Central to the achievements of the last 15 years has been the fact that we have worked together as a nation to bring about change. It is through partnership that we have managed to achieve sustained economic growth since 1994. Our partnership has to continue, and to be deepened.

In these difficult circumstances we can utilise our strength in fiscal space, the financial regulatory framework, and the resourcefulness of our people and institutions, to develop a response to the crises and to commit to work together to address its impact in our country.

We are working against a good policy background. Our financial systems are sound. Public finances are in a healthy state because of the policies we have pursued. If we continue working together we can weather this particular storm. It is through partnership that we will enable our people to survive the current economic crisis.

The ANC is committed to social solidarity between all South Africans to ensure that the crisis does not damage the fabric of our society. It is our collective responsibility to work together to withstand the crisis and ensure that the poor and the most vulnerable are protected as far as possible from the impact of the economic crisis.

We are further committed to ensuring that the economy is ready to take advantage of the next upturn and that all people share the benefits of such growth. The Presidential Economic Joint Working Group subsequently met in a forum convened by the National Economic Development and Labour Council (NEDLAC).

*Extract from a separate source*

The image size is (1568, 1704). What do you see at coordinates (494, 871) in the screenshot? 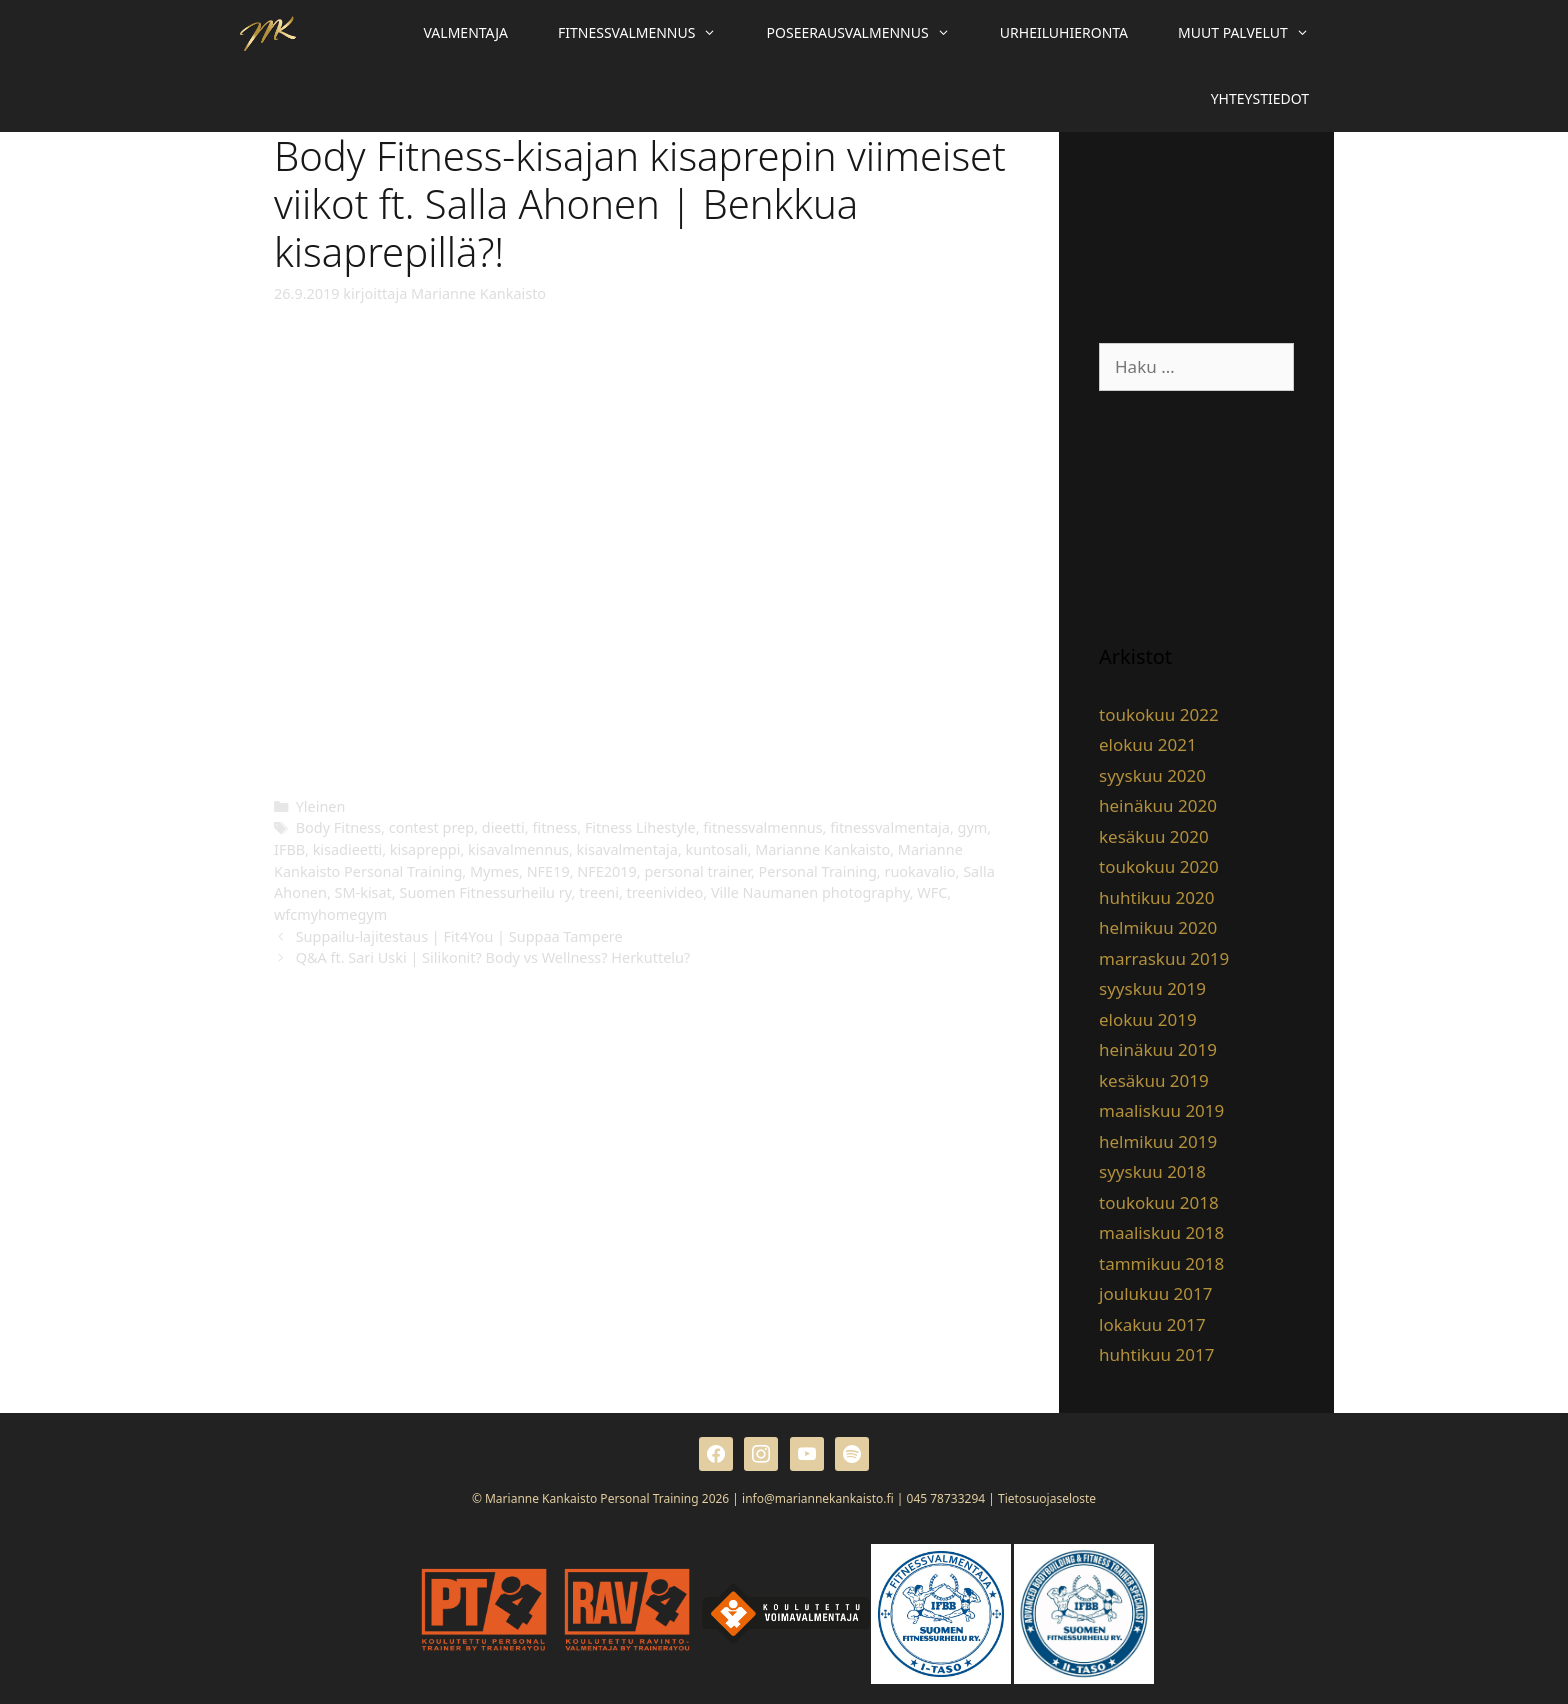
I see `Mymes` at bounding box center [494, 871].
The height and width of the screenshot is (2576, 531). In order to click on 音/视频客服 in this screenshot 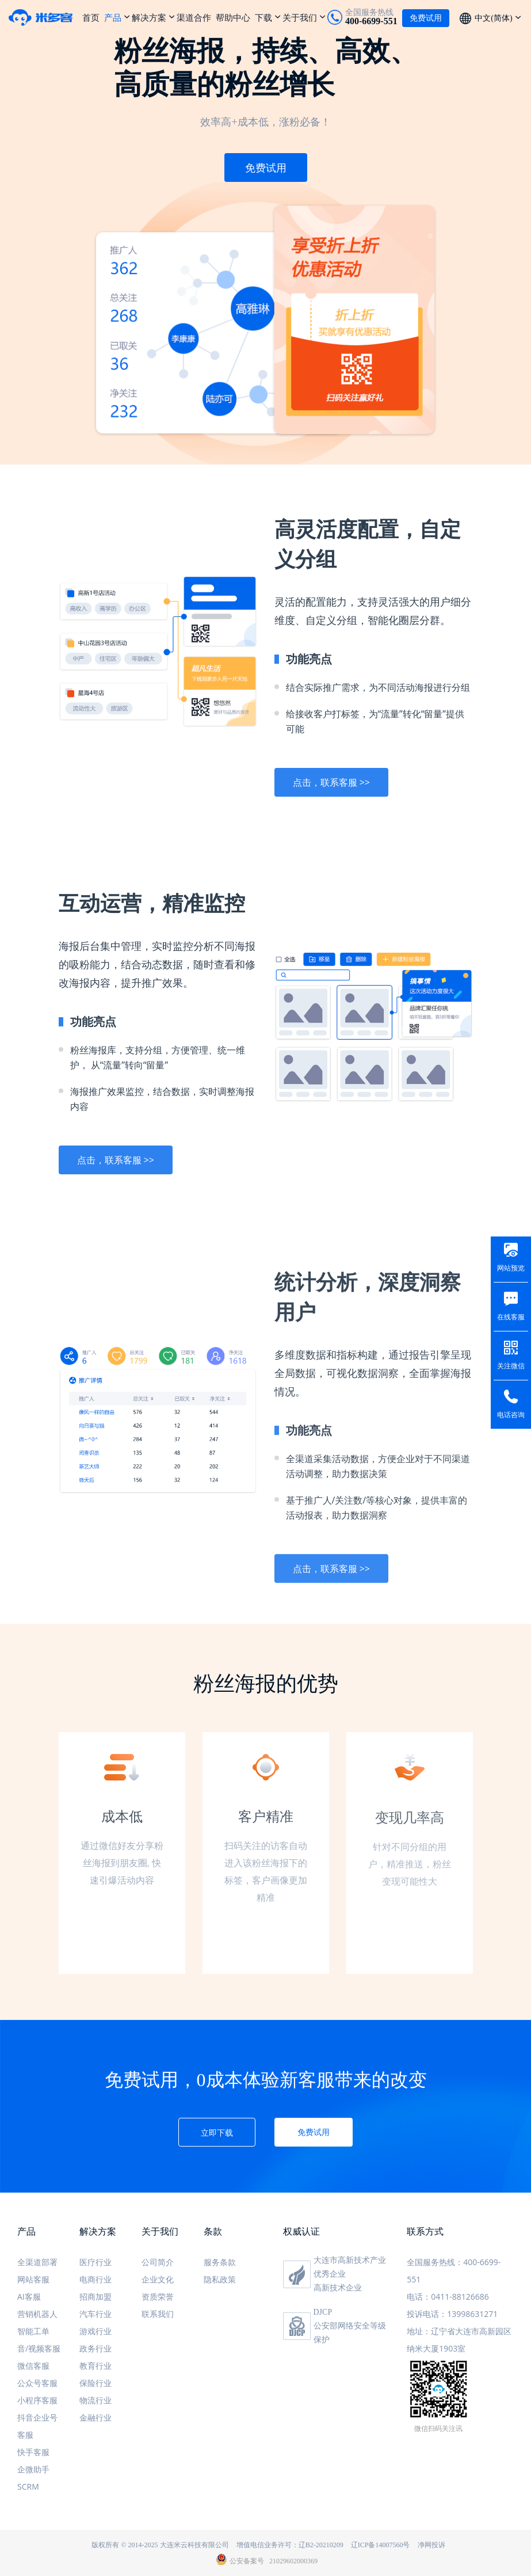, I will do `click(38, 2348)`.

The agreement reached between business, labour and government identifies five priorities:
-protecting the poor
-accelerating investment spending,
minimising job losses,
-taking steps to improve long-term competitiveness,
ensuring that the debt burden does not rise too much.

They agreed to use every possible innovative method to prevent job losses. In the framework document adopted, the parties said they were particularly concerned about the impact of the slowdown on the poor and the most vulnerable.

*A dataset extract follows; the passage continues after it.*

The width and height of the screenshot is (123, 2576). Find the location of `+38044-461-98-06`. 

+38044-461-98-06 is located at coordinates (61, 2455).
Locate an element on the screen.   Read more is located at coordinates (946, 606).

It is for this reason that they agreed to the measures, which embrace elements that seek to promote economic growth and sustainable businesses, assist and protect workers and the vulnerable and help our country to meet its developmental objectives.

Protecting and expanding decent work is at the core of our programmes. For this reason we are committed to various measures to reduce the possibility of retrenchments. Nevertheless, with existing high levels of unemployment and poverty, though they have reduced in recent years, the condition of the poor and the vulnerable have to be addressed directly and in the shorter run, through employment creation programmes, promoting sustainable livelihoods, public investment, and effective social relief and support.

The measures that have been developed are intended to be an immediate and urgent intervention to ensure that South Africa responds before the local economic and social situation deteriorates. The implementation of the commitments will be monitored in follow up engagements of NEDLAC and with The Presidency.

The parties agreed to develop action plans to ensure timely implementation and evaluation. Task teams have been established on investment and financing, social interventions, employment and distressed sectors.

The social partners said: "We are all committed to the programmes contained in the document, and we will articulate this commitment and ensure that our constituencies understand and implement the actions in the plans that are relevant to them."